**DATA ENTRIES**:
------------

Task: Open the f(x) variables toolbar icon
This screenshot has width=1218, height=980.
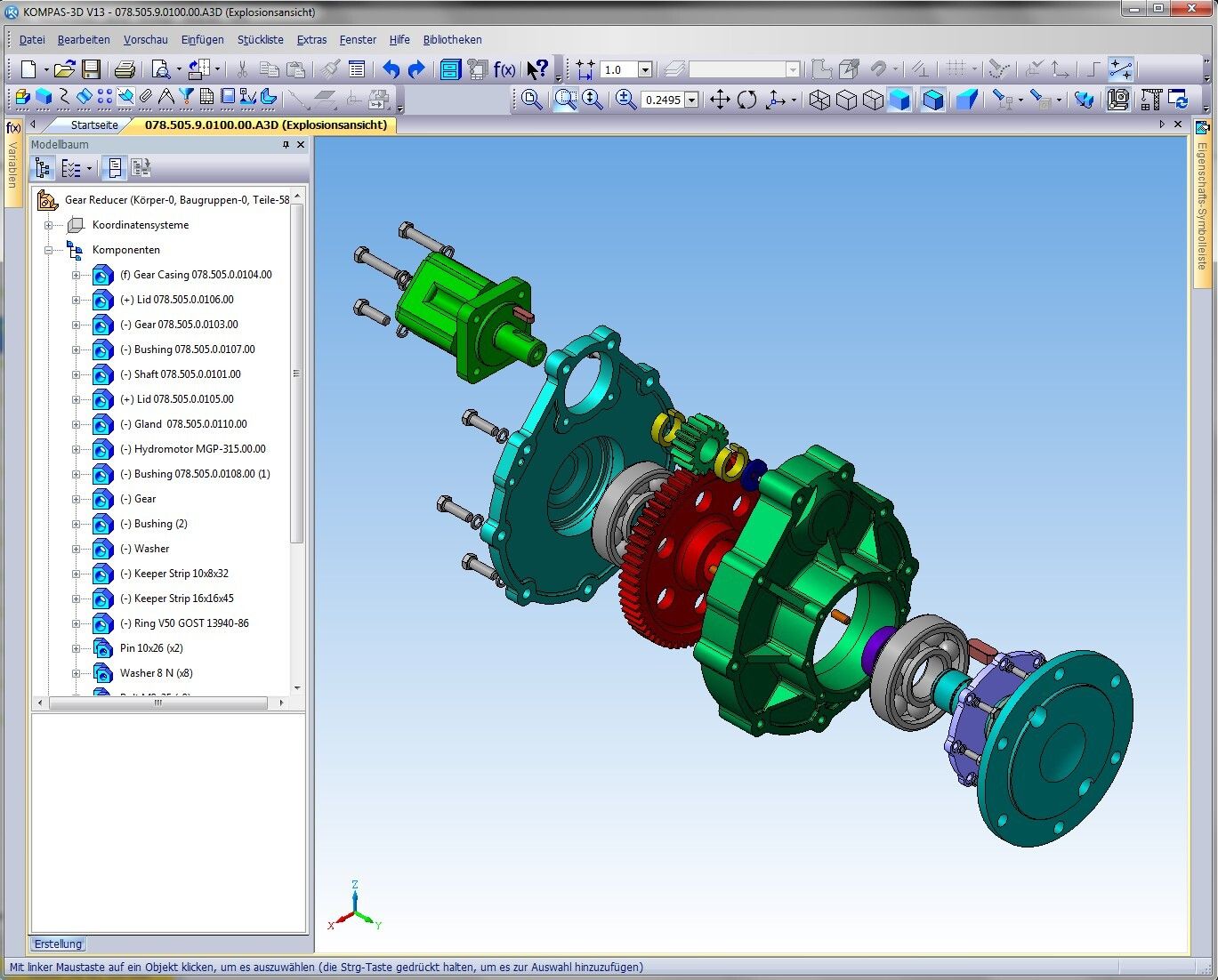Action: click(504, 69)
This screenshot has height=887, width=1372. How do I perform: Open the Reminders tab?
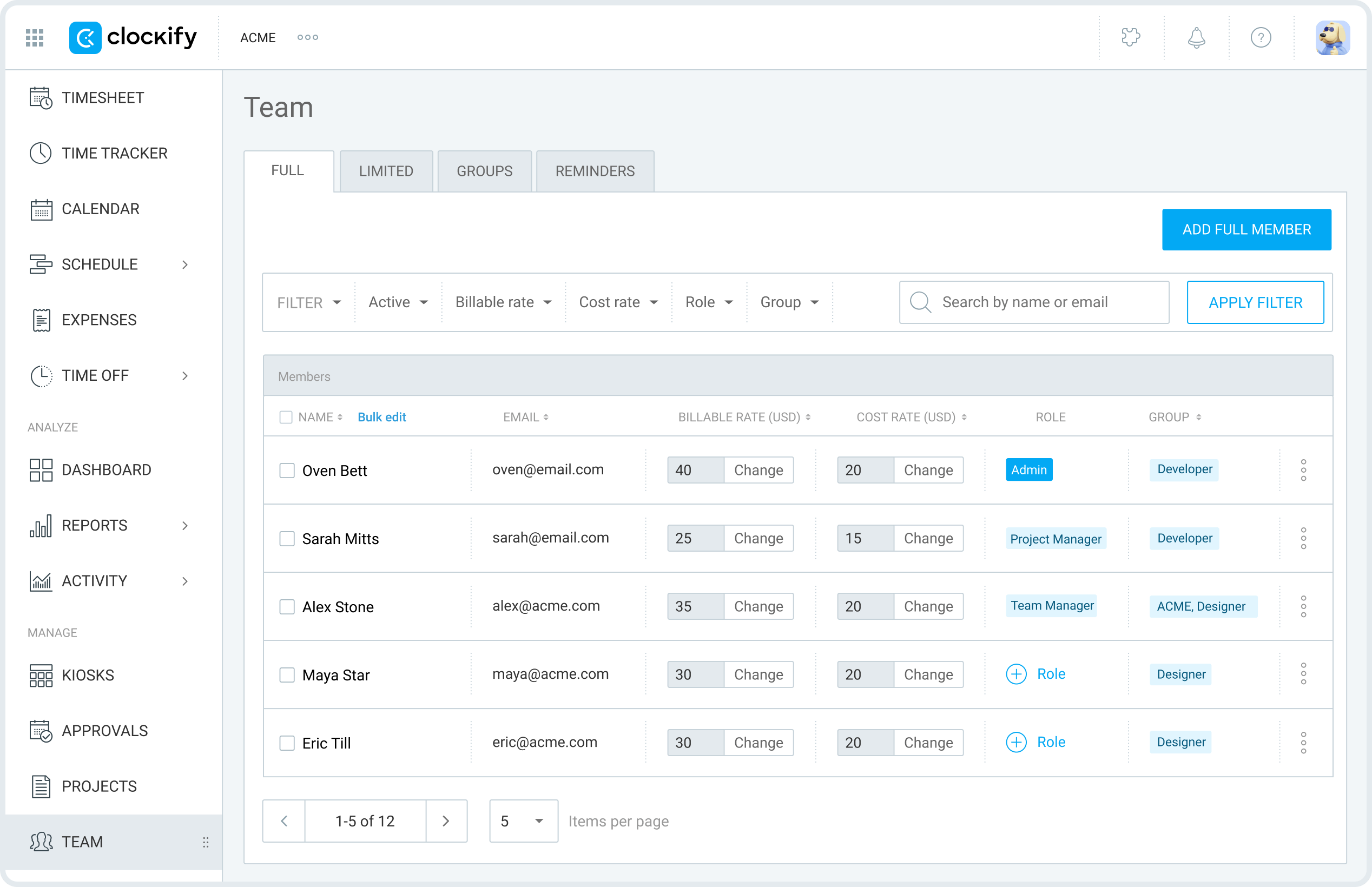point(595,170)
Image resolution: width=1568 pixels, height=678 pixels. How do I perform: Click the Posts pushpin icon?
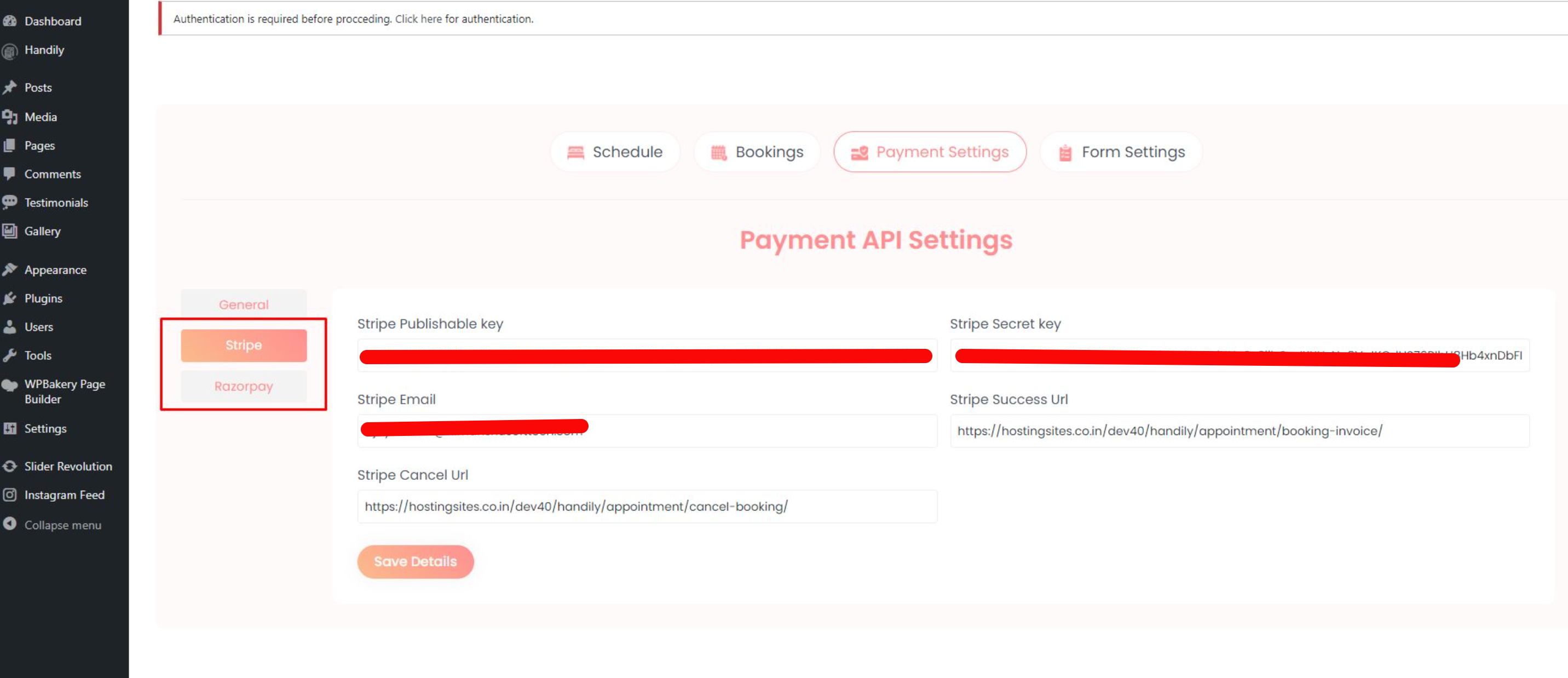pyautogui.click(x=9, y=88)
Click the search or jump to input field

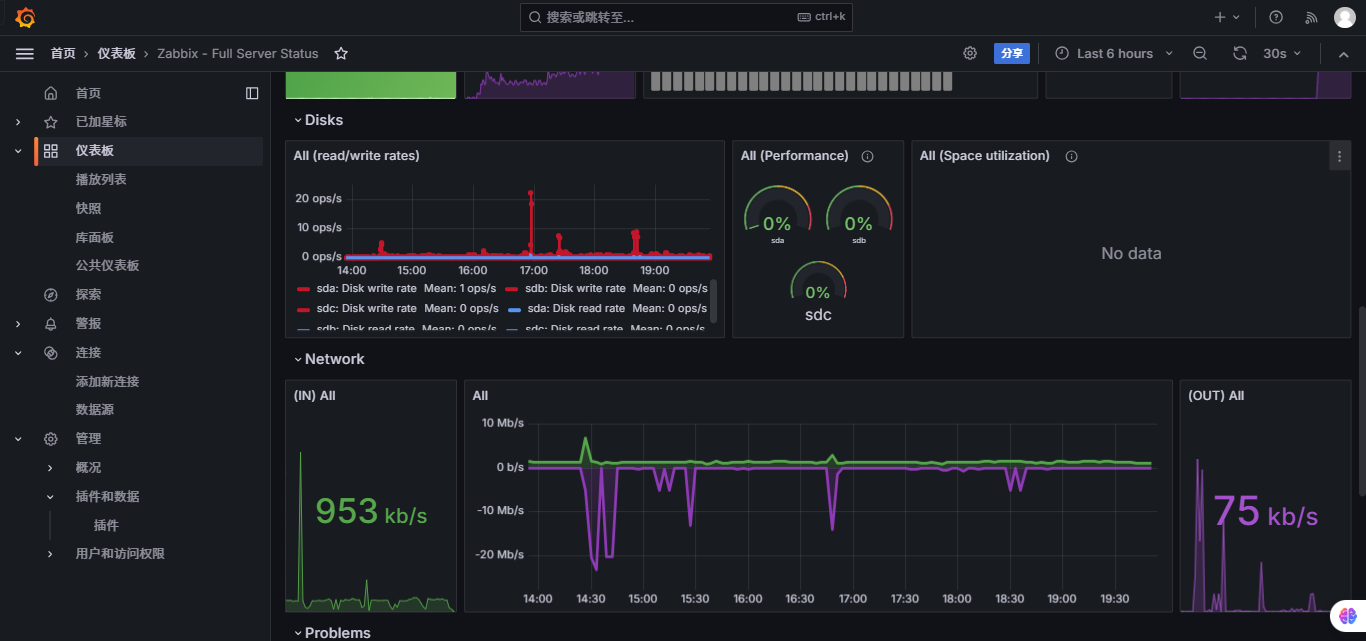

------------

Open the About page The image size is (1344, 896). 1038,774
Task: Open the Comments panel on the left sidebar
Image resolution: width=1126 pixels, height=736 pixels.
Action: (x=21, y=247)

------------

**YOUR TASK**: Give the data from the line that contains "Task: Open the f(x) variables toolbar icon" through the line that contains "Click the search or jump to input field" as a Markdown table with the columns Row and Data line, leaving out blank lines and the pictures.

**SOLVED PROBLEM**:
| Row | Data line |
|---|---|
| 1 | Task: Open the f(x) variables toolbar icon |
| 2 | This screenshot has width=1218, height=980. |
| 3 | Action: click(504, 69) |
| 4 | This screenshot has height=887, width=1372. How do I perform: Open the Reminders tab? |
| 5 | point(595,170) |
| 6 | Image resolution: width=1568 pixels, height=678 pixels. How do I perform: Click the Posts pushpin icon? |
| 7 | pyautogui.click(x=9, y=88) |
| 8 | Click the search or jump to input field |